Read also: Mexico faces the “most complex” elections in its history

Sponsored by businessman Gustavo de Hoyos and activist Claudio X. González, the coalition wants to prevent Morena obtaining an overwhelming majority which would “become a steamroller”.

Viggiano asserts that the opposition deputies would act “as a block” to stop the President’s “authoritarianism”, reverse the economic austerity plan , and put women and cancer patients, whom they consider abandoned by the government, at the center.

“We have all given up many things because there is a higher purpose which is our country. The goal is that the factional groups that have decided to break the constitutional order and the law do not have an absolute majority,” said Margarita Zavala, wife of Felipe Calderón and candidate for deputy with PAN.

Read also: Tension rises one week before Mexico’s elections

Zavala, who returned to PAN after attempting to create a new right-wing party, said she has “absolute hope” that the coalition will stem the Morena tsunami. But it does not look easy.

THE GHOSTS OF THE PAST

López Obrador swept to victory in 2018 on the promise of eradicating corruption and inequality after Peña Nieto’s presidency, marked by the disappearance of the 43 Ayotzinapa students and several corruption scandals.

Despite the discredit of his government, Peña Nieto had the parliamentary support of both PAN and PRD to approve the major reforms of his mandate, thanks to an agreement called Pact for Mexico.

“This generated a vision that there was no difference between the three [parties]. The electorate was polarized between supporting López Obrador or more of the same,” said Martha Singer, a political scientist at UNAM.

Read also: Mexico will experience elections with unprecedented number of LGBT candidacies

After their heavy defeat in 2018, these parties have not built clear leadership to overshadow a still popular López Obrador, who takes advantage of his daily morning press conferences to discredit the opposition, despite being prohibited from meddling in the campaign.

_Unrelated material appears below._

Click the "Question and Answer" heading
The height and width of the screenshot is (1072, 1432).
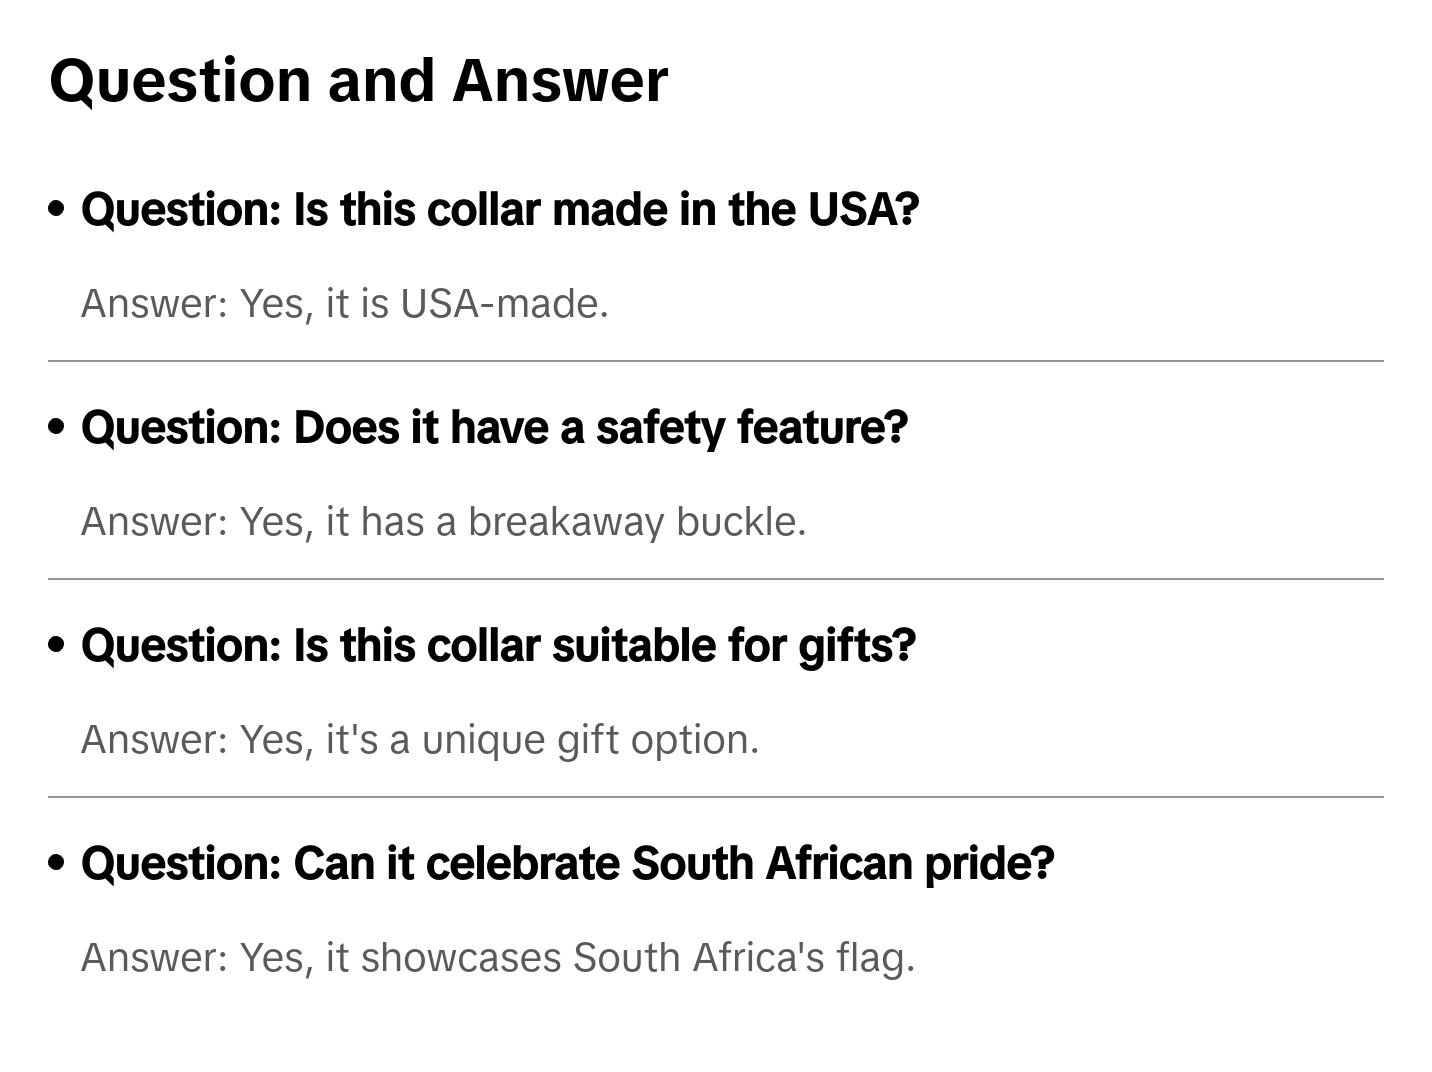[358, 80]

Nor was the opposition helped by the denunciation of former Pemex director Emilio Lozoya, who last year implicated a good part of the former political elite in the Odebrecht bribery scheme.

According to the polls, Morena could suffer some attrition after the Covid-19 pandemic, which has placed Mexico as the fourth country in number of deaths. Still, it would keep its majority, when working together with its partner parties.

But the PRI secretary-general maintains that the coalition has presented “very competitive” candidates and predicts that it will retain at least half of the 15 states at stake after having made “self-criticism”. “We have expelled many comrades who have betrayed our principles,” Viggiano explained.

In addition, she has opened the door to forming a similar coalition in the 2024 presidential elections, when López Obrador’s term in office will end.

“Leaderships are not invented overnight. The opposition has failed to understand this, and they have been separated from the publics from below for years. As long as they continue like this, they will continue to fail”, warned analyst Singer.